┌─ RECORDS FOR THE EXERCISE

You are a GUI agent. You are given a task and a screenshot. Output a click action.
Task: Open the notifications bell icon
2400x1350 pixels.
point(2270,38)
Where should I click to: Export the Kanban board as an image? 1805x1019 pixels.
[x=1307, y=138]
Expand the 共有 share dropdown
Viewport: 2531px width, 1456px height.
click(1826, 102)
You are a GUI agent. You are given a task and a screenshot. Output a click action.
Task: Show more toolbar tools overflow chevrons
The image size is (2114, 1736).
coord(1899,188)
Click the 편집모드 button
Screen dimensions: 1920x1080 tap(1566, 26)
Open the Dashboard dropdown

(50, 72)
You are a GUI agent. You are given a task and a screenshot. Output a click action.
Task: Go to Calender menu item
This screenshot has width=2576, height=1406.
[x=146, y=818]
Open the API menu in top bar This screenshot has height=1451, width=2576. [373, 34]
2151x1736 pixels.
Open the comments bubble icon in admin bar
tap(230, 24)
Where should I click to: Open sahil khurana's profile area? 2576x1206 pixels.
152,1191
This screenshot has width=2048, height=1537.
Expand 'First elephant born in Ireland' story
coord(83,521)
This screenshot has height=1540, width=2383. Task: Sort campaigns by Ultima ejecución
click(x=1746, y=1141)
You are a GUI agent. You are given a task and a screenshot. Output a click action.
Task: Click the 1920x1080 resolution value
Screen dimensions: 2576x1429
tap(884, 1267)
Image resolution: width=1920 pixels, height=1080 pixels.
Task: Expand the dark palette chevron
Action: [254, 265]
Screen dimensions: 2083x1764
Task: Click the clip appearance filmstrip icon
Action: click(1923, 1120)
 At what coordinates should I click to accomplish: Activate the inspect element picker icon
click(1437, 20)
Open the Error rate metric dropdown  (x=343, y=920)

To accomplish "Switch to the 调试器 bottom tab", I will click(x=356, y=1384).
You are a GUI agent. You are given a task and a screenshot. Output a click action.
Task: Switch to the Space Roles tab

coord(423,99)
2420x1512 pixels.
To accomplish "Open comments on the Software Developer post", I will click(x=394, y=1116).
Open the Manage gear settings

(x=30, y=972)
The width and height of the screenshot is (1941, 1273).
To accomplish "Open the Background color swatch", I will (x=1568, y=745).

└─

REQUIREMENT: Write out exactly the lines above between the line with "The image size is (2114, 1736)." and the line with "Task: Click the 1920x1080 resolution value", inclusive, and nothing beyond them.

ANSWER TO THIS TASK:
The image size is (2114, 1736).
coord(1899,188)
Click the 편집모드 button
Screen dimensions: 1920x1080 tap(1566, 26)
Open the Dashboard dropdown

(50, 72)
You are a GUI agent. You are given a task and a screenshot. Output a click action.
Task: Go to Calender menu item
This screenshot has width=2576, height=1406.
[x=146, y=818]
Open the API menu in top bar This screenshot has height=1451, width=2576. [373, 34]
2151x1736 pixels.
Open the comments bubble icon in admin bar
tap(230, 24)
Where should I click to: Open sahil khurana's profile area? 2576x1206 pixels.
152,1191
This screenshot has width=2048, height=1537.
Expand 'First elephant born in Ireland' story
coord(83,521)
This screenshot has height=1540, width=2383. Task: Sort campaigns by Ultima ejecución
click(x=1746, y=1141)
You are a GUI agent. You are given a task and a screenshot. Output a click action.
Task: Click the 1920x1080 resolution value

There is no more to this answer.